• _What the exercise asks_:
Restate the full listing word for word and leave the pictures out.
Data to process below:
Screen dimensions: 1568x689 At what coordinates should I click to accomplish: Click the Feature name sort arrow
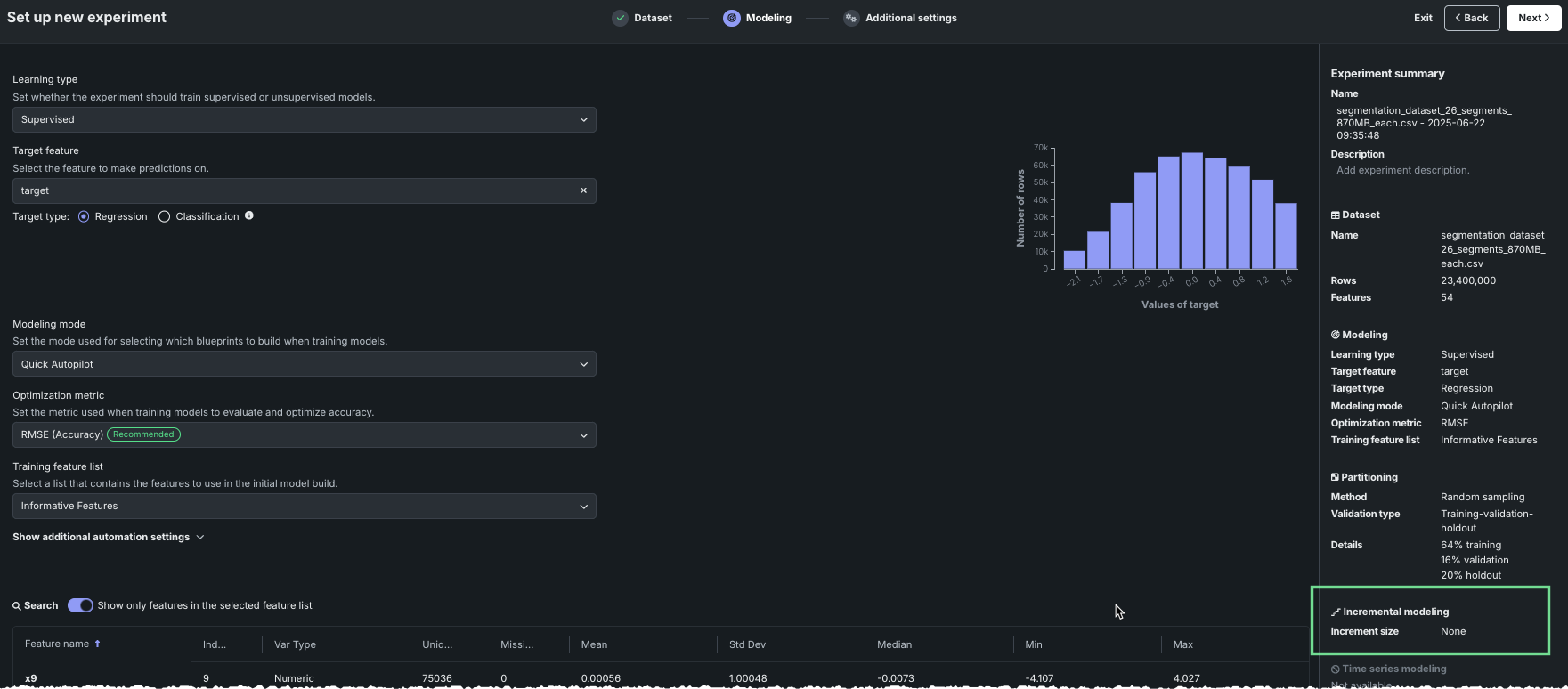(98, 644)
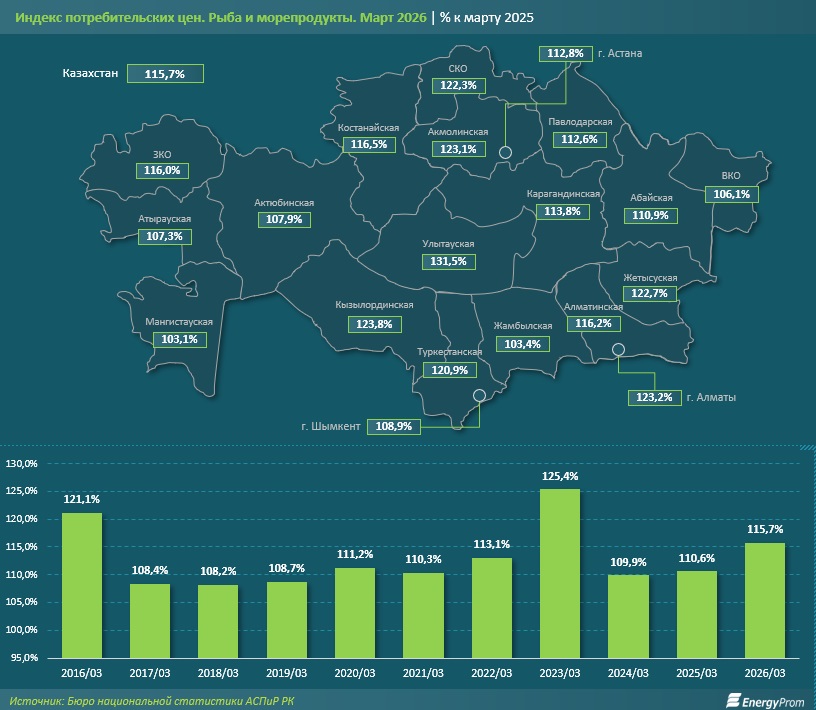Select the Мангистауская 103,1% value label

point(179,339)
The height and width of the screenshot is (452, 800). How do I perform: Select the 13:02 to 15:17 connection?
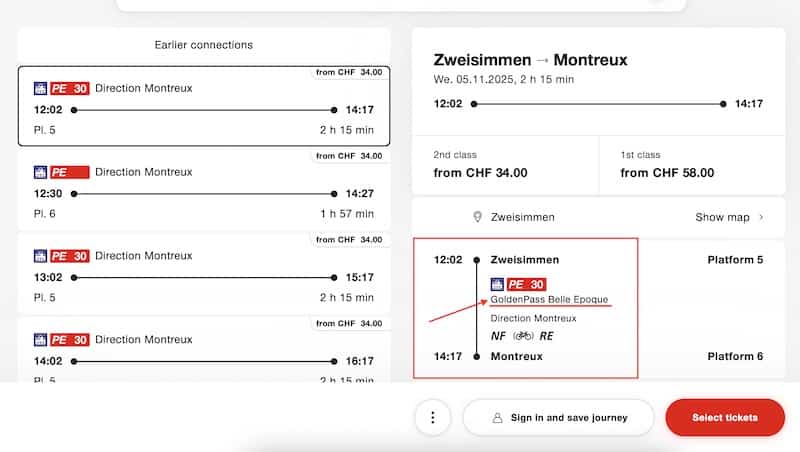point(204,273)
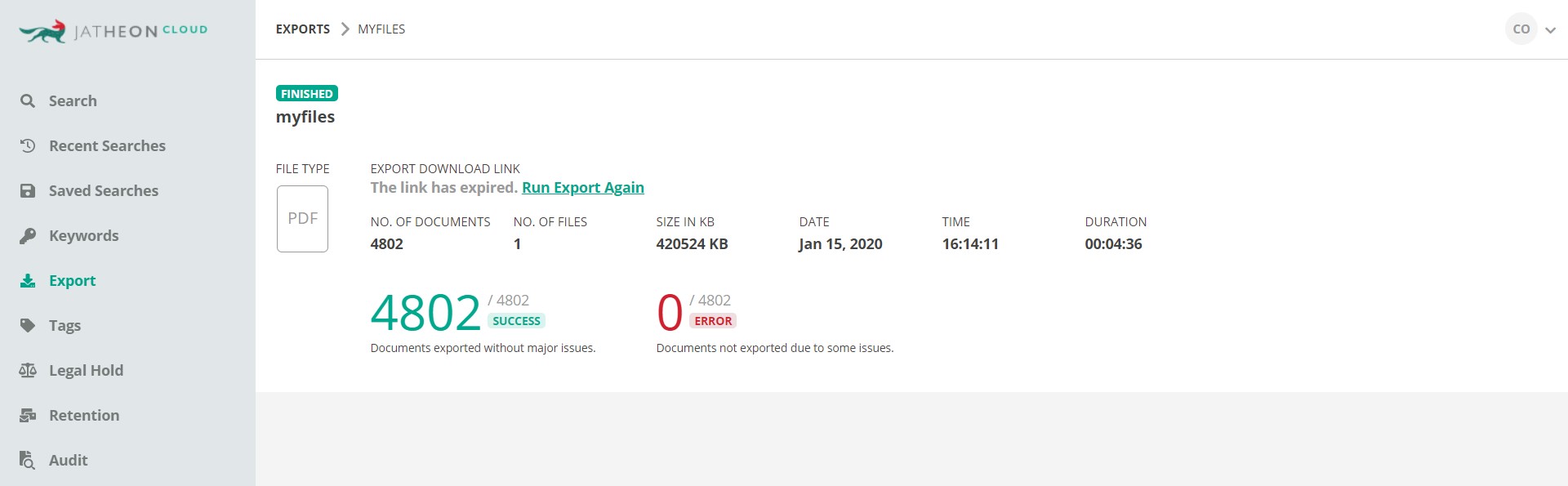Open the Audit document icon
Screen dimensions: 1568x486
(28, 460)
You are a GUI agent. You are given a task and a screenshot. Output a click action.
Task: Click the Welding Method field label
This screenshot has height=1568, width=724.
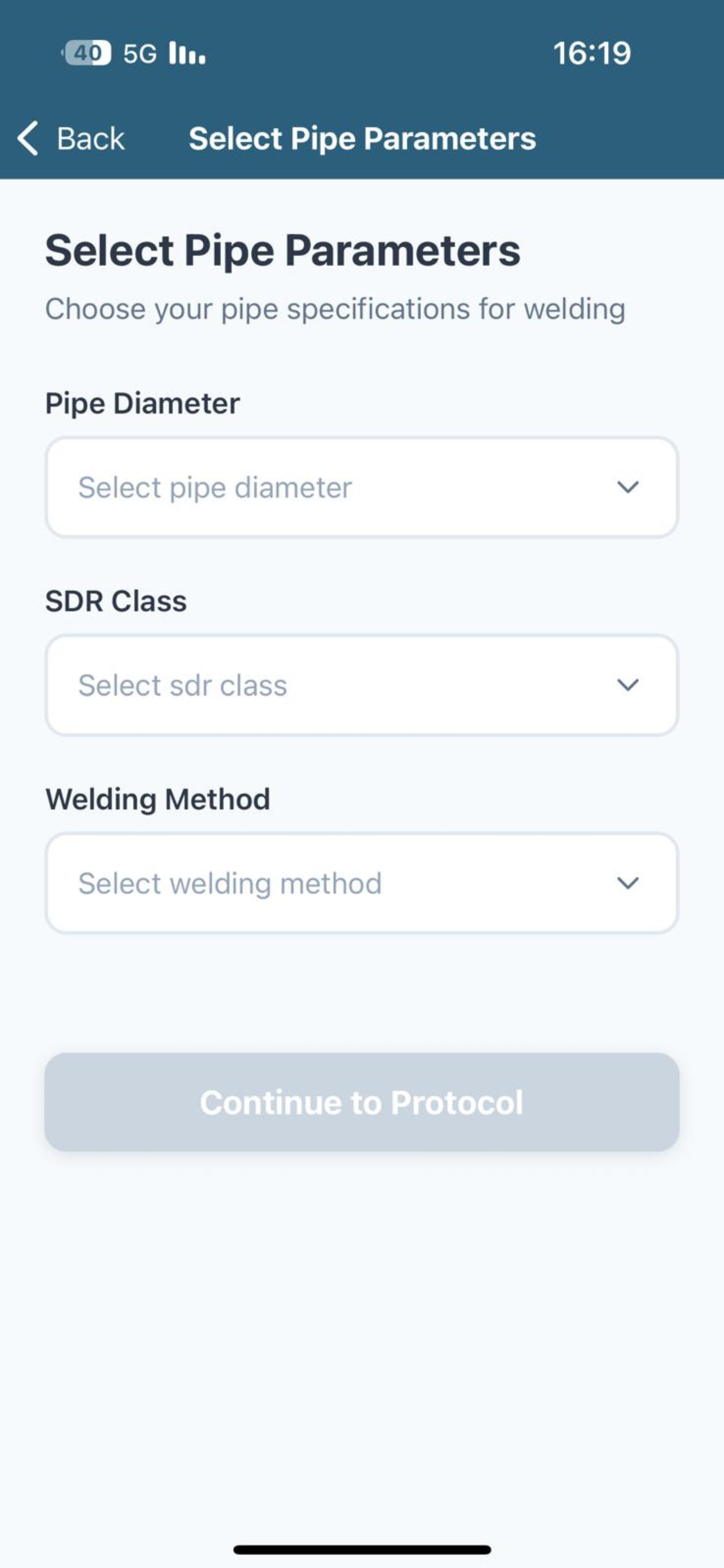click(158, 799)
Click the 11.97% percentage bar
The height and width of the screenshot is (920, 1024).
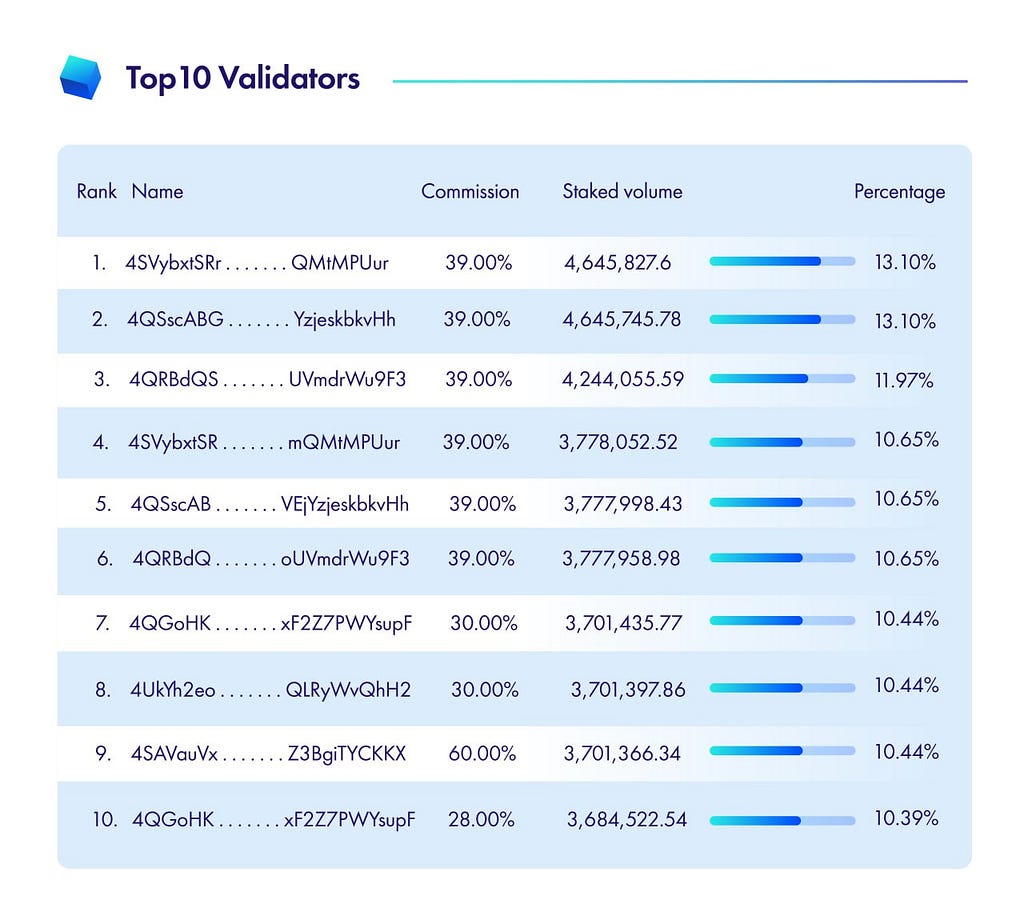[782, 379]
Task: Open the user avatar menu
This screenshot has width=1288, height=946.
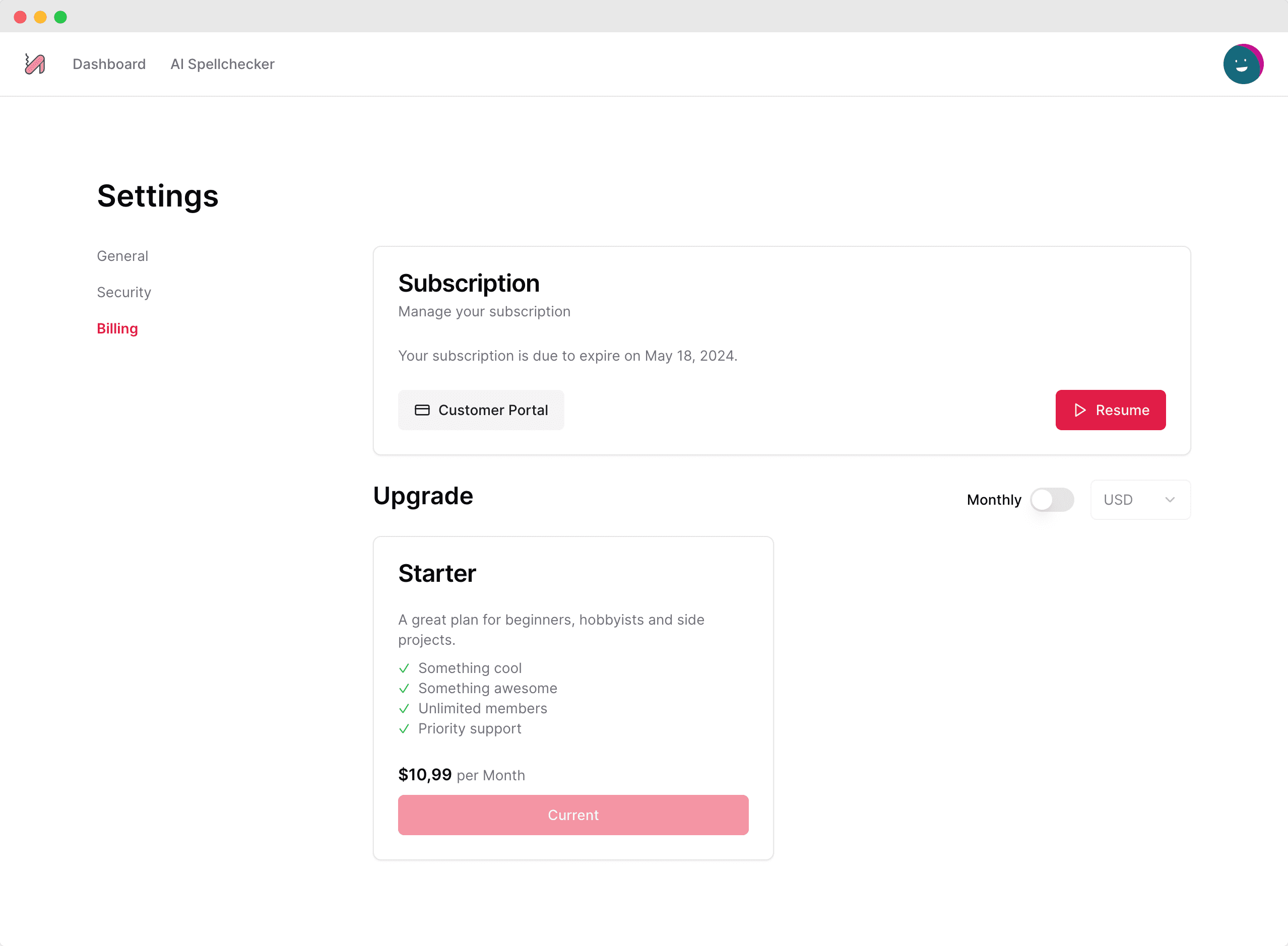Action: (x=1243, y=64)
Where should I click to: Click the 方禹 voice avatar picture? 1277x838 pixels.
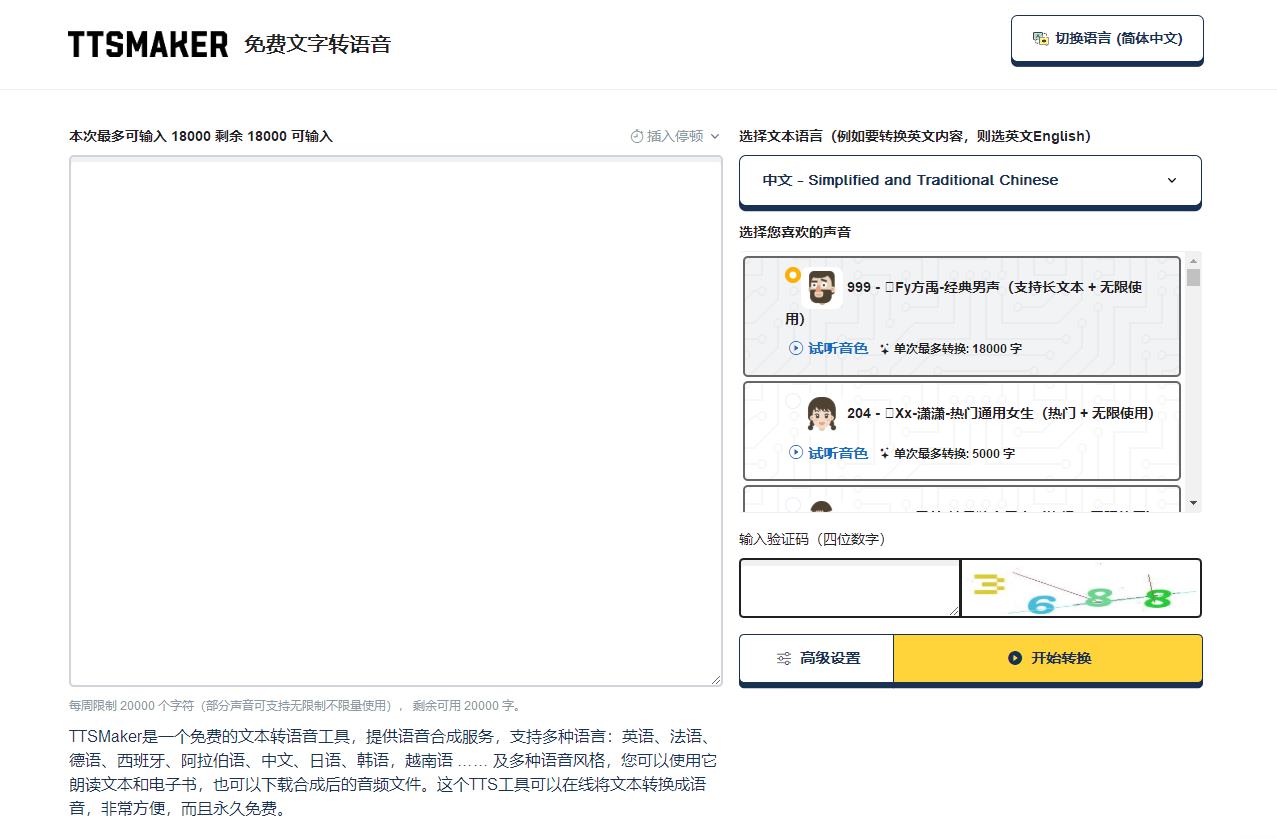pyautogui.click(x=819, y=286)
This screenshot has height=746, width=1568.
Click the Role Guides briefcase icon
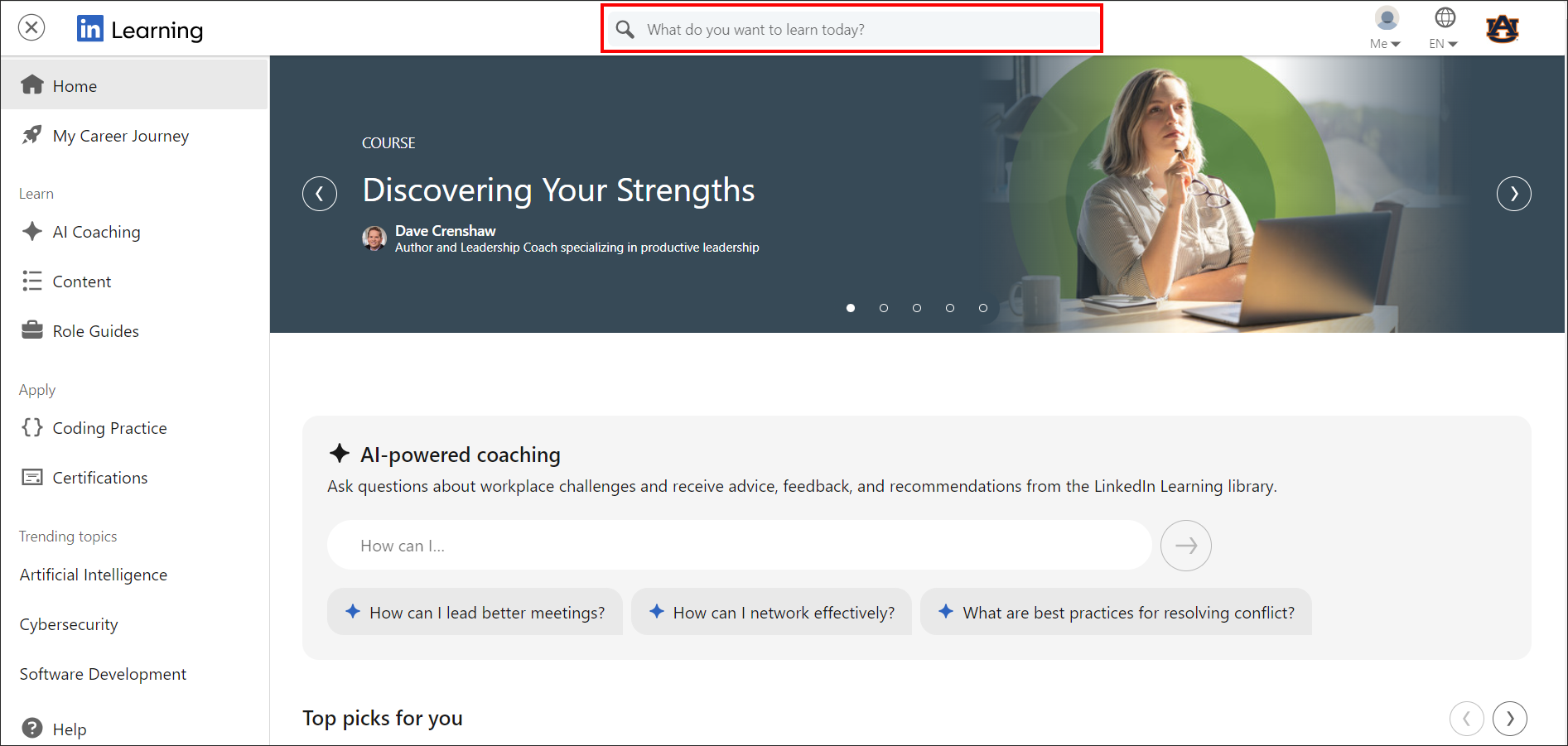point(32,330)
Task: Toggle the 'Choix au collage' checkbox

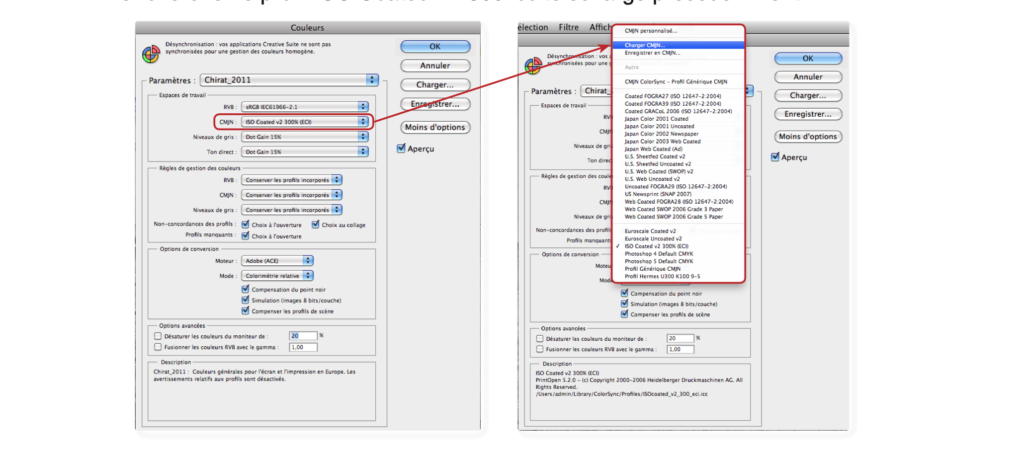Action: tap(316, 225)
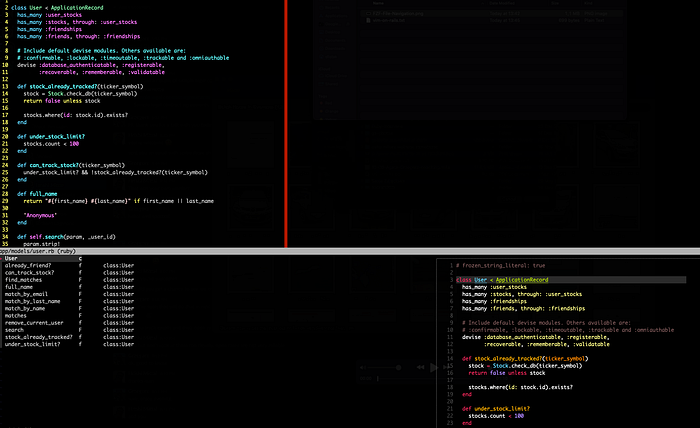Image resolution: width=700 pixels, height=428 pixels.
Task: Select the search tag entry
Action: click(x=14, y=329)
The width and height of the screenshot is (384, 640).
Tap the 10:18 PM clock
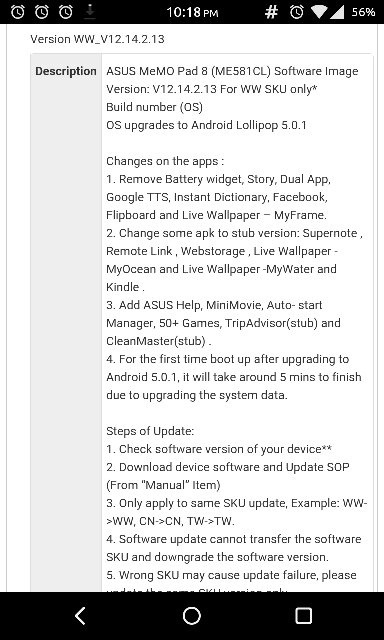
End of Data to process.
• _Task result_:
Screen dimensions: 1568x689 At what coordinates should I click to accomplish: Click the Feature name sort arrow
(98, 644)
Select the Мангистауская 103,1% value label

point(179,339)
The height and width of the screenshot is (452, 800). How do I perform: Select the 13:02 to 15:17 connection?
point(204,273)
Open the Audit document icon
Screen dimensions: 1568x486
(28, 460)
You are a GUI agent. You are given a task and a screenshot. Output a click action.
Task: Click the Welding Method field label
This screenshot has height=1568, width=724.
click(158, 799)
Click the 11.97% percentage bar
The height and width of the screenshot is (920, 1024).
[782, 379]
Task: Open the user avatar menu
This screenshot has width=1288, height=946.
Action: (x=1243, y=64)
Where should I click to: Click the 方禹 voice avatar picture? 1277x838 pixels.
pyautogui.click(x=819, y=286)
This screenshot has height=746, width=1568.
Click the Role Guides briefcase icon
point(32,330)
Task: Toggle the 'Choix au collage' checkbox

Action: tap(316, 225)
Image resolution: width=700 pixels, height=428 pixels.
Task: Select the search tag entry
Action: click(x=14, y=329)
The width and height of the screenshot is (384, 640).
Tap the 10:18 PM clock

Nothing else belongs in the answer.